The PID algorithm consists of three parts: proportional control, integral control, and differential control. Proportional control involves adjusting the output based on the difference between the desired set point and the current process value multiplied by a proportional gain factor. The integration control integrates the error over time to help reduce steady state error. It involves summing the errors over time and multiplying them by an integral gain factor. Differential control calculates the rate of change of the error and adjusts the output accordingly to help reduce overshoot and ringing.
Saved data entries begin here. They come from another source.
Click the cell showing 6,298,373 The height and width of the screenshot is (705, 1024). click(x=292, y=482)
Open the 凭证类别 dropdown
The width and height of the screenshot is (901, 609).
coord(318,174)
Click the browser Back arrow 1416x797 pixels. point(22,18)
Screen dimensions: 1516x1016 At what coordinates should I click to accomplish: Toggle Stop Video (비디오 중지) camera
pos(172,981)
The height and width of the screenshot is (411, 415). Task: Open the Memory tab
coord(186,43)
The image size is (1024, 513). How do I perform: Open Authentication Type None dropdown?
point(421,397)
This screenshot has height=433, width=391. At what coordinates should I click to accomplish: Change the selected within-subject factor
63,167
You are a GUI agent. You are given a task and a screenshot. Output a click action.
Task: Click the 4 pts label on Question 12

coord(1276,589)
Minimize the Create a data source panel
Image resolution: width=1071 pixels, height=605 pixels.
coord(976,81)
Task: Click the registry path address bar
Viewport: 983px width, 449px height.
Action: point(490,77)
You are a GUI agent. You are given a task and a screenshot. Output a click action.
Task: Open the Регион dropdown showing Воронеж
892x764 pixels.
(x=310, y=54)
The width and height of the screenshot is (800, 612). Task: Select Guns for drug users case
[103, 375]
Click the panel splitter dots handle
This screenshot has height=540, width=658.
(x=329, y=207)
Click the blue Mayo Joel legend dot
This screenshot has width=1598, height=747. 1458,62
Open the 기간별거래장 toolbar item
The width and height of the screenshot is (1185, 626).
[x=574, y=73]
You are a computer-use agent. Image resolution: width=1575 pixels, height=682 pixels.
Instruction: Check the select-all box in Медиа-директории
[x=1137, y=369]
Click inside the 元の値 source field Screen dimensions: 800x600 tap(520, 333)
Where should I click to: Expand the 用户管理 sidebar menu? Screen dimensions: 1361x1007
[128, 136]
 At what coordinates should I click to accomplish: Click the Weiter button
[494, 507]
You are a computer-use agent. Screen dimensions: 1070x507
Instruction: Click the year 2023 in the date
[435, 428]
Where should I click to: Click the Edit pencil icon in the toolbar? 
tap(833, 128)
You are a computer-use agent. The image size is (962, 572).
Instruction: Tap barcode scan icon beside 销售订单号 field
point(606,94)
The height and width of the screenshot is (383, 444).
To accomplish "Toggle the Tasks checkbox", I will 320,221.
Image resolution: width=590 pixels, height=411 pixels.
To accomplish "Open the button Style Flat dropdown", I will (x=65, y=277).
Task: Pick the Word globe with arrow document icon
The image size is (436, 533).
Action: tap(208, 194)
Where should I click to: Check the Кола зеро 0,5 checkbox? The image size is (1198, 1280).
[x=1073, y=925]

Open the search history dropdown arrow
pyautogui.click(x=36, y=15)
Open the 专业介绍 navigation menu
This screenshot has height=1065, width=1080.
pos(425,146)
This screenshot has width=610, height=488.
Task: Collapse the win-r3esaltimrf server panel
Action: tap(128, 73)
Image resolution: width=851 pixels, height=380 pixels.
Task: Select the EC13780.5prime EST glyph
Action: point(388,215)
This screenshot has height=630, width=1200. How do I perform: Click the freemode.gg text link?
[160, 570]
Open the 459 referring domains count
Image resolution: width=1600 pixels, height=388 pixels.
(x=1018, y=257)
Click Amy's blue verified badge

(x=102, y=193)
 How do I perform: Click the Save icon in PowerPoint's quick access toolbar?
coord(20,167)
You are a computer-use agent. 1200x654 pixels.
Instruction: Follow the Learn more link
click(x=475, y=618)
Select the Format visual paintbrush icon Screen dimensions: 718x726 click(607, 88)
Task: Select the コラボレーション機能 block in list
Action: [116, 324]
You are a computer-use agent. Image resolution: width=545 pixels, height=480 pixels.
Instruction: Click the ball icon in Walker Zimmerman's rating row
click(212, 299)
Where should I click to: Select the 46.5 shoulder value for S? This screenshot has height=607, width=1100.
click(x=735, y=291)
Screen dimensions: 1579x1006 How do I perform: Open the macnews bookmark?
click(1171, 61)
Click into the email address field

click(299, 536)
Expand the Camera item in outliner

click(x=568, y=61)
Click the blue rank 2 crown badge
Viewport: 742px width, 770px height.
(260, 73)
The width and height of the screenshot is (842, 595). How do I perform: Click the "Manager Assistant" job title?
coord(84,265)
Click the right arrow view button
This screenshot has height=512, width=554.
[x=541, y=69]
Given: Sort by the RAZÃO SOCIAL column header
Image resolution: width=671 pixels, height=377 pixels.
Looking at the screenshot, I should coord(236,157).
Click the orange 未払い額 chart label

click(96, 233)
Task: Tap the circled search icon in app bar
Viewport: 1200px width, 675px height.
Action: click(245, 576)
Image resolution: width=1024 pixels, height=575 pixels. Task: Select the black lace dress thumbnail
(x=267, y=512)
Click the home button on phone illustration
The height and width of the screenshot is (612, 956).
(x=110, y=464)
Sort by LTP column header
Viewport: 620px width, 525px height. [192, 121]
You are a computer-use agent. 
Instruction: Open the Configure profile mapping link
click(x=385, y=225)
It involves deriving the error and multiplying it by a differential gain factor.

By combining these three components, the PID algorithm can adjust the control signal based on the error between the desired set point and the actual process value, thereby effectively adjusting and stabilizing the output of the process.

The present invention aims to address these limitations and drawbacks of the prior art described above by providing a unique and simple tank structure that allows for efficient agitation without interfering with cell culture and that has a hollow agitator shaft to provide fresh air to the culture. The invention also provides a more accurate and reliable method for monitoring the cell density in real time. Overall, the present invention aims to provide a more efficient and effective method to maintain stable bacterial growth and research topics related to bacterial cell cycle.

Disclosure of Invention

In view of the above problems in the prior art, an object of the present invention is to design and provide a continuous culture turbidimeter and its use for measuring bacterial growth and bacterial cell cycle. The invention successfully solves the technical problems by designing a unique tank structure and a bacteria concentration detection device. The tank structure avoids the influence of friction on bacteria, and fresh air is provided at the same time, so that the bacteria grow in a constant environment. The bacterial concentration detection device ensures the accurate detection and control of the bacterial concentration, thereby ensuring the accuracy of experimental data. The combination of these functions provides a more efficient method to maintain stable bacterial growth and to study topics related to bacterial cell cycle, to provide optimal growth conditions for bacteria and to accurately measure bacterial concentration, so that more accurate experiments and studies can be performed in the field of microbiology.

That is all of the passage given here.